# [Data rows]

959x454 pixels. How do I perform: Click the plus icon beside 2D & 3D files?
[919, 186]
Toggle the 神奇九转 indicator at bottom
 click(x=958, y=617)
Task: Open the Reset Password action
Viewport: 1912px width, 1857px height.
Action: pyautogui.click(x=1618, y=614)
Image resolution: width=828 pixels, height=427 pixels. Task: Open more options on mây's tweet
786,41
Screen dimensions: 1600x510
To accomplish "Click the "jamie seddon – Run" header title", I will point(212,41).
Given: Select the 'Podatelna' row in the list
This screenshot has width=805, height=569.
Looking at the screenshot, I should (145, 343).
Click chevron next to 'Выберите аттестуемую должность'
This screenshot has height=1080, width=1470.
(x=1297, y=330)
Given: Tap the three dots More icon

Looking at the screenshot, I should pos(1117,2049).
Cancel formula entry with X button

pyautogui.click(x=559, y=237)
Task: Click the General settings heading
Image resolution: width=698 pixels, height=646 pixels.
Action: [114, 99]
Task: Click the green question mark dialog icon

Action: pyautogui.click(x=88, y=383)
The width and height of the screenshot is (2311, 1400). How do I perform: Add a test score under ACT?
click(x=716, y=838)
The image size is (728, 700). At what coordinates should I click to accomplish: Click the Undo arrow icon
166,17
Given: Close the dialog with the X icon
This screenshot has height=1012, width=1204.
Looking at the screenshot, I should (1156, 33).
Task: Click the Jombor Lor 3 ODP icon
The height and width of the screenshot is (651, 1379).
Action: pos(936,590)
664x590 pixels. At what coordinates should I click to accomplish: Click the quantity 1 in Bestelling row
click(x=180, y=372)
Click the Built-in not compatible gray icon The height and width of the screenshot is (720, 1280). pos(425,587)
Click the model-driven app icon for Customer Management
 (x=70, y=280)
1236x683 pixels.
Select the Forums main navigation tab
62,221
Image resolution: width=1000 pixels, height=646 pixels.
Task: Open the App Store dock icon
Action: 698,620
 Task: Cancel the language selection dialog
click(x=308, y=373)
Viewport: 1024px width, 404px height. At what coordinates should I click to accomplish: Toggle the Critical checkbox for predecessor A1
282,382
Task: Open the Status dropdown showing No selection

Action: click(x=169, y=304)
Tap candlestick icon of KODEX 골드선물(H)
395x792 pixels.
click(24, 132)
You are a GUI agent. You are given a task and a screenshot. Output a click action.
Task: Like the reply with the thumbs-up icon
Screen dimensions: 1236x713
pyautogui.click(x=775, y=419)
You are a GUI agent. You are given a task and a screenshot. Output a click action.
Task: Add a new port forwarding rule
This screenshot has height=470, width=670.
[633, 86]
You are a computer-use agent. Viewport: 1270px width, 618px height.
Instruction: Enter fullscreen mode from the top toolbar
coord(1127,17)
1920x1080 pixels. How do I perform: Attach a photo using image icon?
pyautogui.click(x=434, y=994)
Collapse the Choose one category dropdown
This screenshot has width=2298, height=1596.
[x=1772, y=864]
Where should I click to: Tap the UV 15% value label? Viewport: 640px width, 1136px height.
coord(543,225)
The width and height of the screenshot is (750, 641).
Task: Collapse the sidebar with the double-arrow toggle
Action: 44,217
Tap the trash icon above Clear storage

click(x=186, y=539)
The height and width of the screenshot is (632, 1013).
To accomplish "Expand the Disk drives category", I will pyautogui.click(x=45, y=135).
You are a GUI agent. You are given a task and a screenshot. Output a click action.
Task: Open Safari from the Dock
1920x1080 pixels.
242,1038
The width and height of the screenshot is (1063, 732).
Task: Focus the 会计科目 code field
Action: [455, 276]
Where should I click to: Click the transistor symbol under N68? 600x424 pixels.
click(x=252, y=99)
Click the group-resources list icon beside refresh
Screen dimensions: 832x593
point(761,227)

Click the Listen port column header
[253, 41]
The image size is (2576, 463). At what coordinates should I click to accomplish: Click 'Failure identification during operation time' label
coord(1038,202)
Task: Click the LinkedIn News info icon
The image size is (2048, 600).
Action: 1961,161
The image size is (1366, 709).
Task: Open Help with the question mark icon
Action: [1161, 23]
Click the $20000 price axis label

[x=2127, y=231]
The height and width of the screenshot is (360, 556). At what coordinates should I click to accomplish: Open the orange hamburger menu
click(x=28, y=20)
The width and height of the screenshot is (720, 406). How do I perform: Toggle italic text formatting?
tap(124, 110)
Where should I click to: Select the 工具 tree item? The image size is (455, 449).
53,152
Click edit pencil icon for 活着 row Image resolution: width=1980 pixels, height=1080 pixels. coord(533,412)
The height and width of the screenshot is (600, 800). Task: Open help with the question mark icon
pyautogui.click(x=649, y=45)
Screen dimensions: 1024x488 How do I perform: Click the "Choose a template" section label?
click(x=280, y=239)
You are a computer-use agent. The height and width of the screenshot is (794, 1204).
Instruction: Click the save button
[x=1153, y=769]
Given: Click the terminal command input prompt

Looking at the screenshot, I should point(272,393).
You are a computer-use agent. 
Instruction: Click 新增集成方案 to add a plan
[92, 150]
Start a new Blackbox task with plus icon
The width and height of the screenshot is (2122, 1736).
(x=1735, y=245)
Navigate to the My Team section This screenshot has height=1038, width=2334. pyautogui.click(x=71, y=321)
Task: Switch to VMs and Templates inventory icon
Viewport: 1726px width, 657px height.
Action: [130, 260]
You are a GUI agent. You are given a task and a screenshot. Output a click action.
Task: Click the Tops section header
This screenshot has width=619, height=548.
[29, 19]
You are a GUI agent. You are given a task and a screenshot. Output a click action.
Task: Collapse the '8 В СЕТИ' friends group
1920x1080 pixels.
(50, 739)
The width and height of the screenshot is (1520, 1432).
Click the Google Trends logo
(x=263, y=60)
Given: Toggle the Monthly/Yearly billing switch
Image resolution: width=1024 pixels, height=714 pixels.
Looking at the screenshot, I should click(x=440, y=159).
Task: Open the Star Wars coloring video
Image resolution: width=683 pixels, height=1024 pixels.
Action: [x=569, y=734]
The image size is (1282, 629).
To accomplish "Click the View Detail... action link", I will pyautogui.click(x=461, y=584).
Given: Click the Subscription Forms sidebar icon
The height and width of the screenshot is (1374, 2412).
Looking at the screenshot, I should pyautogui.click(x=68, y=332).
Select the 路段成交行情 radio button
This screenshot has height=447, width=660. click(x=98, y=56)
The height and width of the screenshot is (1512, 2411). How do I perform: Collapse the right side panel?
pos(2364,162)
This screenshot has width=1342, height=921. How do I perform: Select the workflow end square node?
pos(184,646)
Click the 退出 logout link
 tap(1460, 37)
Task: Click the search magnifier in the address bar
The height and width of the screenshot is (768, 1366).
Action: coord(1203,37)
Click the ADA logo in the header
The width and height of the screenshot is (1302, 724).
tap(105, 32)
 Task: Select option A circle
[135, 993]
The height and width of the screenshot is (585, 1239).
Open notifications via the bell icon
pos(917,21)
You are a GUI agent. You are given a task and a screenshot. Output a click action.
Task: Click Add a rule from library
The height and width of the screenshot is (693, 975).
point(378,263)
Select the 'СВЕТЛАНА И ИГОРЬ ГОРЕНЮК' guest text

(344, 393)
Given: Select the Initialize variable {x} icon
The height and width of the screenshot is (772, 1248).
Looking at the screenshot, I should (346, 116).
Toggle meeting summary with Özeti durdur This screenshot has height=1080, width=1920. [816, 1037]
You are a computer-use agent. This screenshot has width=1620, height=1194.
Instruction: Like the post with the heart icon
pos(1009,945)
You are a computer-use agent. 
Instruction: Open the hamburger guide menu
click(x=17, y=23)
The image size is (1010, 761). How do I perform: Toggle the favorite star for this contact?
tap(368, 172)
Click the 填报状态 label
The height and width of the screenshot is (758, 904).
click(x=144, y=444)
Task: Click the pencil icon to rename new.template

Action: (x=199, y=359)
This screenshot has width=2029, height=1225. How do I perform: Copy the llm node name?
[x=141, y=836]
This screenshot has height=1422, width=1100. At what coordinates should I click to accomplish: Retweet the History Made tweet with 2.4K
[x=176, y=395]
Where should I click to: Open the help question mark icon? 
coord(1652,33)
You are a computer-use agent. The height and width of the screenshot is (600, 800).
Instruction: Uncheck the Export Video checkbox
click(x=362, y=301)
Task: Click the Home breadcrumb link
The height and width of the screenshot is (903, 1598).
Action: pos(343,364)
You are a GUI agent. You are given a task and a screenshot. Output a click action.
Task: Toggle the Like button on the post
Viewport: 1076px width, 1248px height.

# [Goal of the exercise]
Could you duplicate the rows above word for word, beginning with the first line and stopping after the line that contains "Looking at the screenshot, I should (145, 343)."?

# [Solution for this problem]
959x454 pixels. How do I perform: Click the plus icon beside 2D & 3D files?
[919, 186]
Toggle the 神奇九转 indicator at bottom
 click(x=958, y=617)
Task: Open the Reset Password action
Viewport: 1912px width, 1857px height.
Action: pyautogui.click(x=1618, y=614)
Image resolution: width=828 pixels, height=427 pixels. Task: Open more options on mây's tweet
786,41
Screen dimensions: 1600x510
To accomplish "Click the "jamie seddon – Run" header title", I will point(212,41).
Given: Select the 'Podatelna' row in the list
This screenshot has width=805, height=569.
Looking at the screenshot, I should (145, 343).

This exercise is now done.